Would you please return the lines of the entries below starting at the line that has "Open the 12 Verified Reviews link" and ending at the line that has "This screenshot has width=1062, height=960.", both included, exactly as they are?

Records for the task

*** Block opens ***

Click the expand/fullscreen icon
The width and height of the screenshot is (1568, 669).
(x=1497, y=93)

*** Block closes ***
*** Block opens ***

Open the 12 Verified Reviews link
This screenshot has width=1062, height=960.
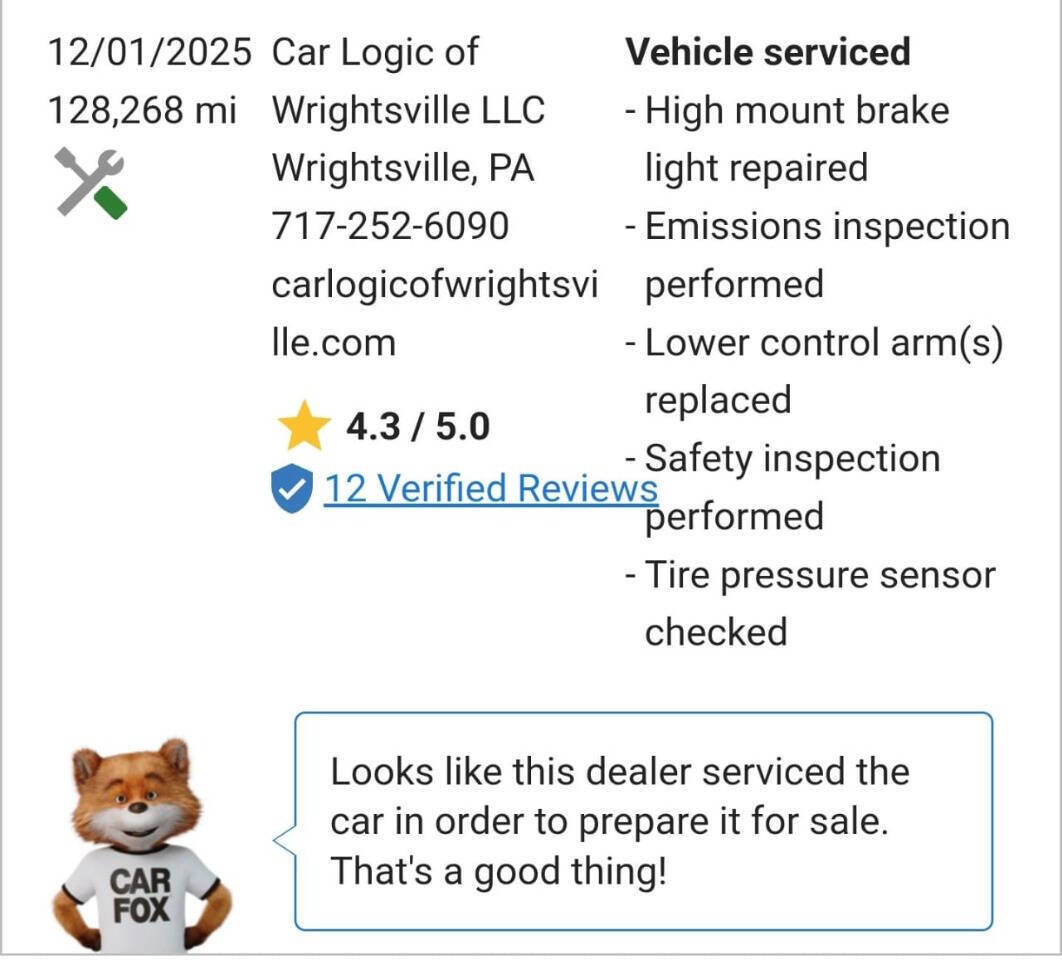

*** Block closes ***

Exercise result
Open the 12 Verified Reviews link
This screenshot has width=1062, height=960.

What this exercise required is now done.